Item-finding records:
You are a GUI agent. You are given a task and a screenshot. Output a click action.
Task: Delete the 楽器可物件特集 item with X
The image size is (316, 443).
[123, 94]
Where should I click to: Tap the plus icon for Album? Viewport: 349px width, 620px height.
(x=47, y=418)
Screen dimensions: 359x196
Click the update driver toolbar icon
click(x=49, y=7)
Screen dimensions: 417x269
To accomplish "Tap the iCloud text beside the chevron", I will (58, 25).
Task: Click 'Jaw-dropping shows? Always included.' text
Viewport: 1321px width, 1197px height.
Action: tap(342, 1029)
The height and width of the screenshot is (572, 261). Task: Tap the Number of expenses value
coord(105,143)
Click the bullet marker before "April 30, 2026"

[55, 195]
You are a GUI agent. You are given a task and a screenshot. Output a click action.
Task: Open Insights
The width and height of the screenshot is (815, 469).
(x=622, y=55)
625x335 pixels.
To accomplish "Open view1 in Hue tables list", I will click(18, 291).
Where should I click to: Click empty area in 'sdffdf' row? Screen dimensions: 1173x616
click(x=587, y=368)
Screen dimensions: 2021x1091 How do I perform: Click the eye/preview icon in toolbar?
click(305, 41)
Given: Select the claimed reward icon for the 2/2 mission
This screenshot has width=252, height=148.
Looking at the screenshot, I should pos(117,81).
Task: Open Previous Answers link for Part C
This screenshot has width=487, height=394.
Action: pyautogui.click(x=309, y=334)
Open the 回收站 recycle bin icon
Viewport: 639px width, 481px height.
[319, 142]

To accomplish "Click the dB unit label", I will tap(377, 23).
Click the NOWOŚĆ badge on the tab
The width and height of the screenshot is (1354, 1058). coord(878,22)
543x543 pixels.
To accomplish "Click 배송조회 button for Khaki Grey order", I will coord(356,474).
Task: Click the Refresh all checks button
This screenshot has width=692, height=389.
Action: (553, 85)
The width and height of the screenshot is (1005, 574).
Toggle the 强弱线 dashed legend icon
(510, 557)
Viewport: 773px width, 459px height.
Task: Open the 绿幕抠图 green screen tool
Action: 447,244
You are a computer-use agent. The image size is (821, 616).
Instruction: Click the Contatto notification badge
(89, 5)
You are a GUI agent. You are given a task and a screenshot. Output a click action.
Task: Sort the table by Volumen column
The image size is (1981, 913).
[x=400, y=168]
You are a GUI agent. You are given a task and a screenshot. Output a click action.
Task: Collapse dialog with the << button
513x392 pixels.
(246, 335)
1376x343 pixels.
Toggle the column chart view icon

### [Exercise objective]
Repeat the material from the line with "You are a computer-use" through the end of the material, keeping every line unchanged.

### [Expected answer]
You are a computer-use agent. The image size is (821, 616).
Instruction: Click the Contatto notification badge
(89, 5)
You are a GUI agent. You are given a task and a screenshot. Output a click action.
Task: Sort the table by Volumen column
The image size is (1981, 913).
[x=400, y=168]
You are a GUI agent. You are given a task and a screenshot. Output a click action.
Task: Collapse dialog with the << button
513x392 pixels.
(246, 335)
1376x343 pixels.
Toggle the column chart view icon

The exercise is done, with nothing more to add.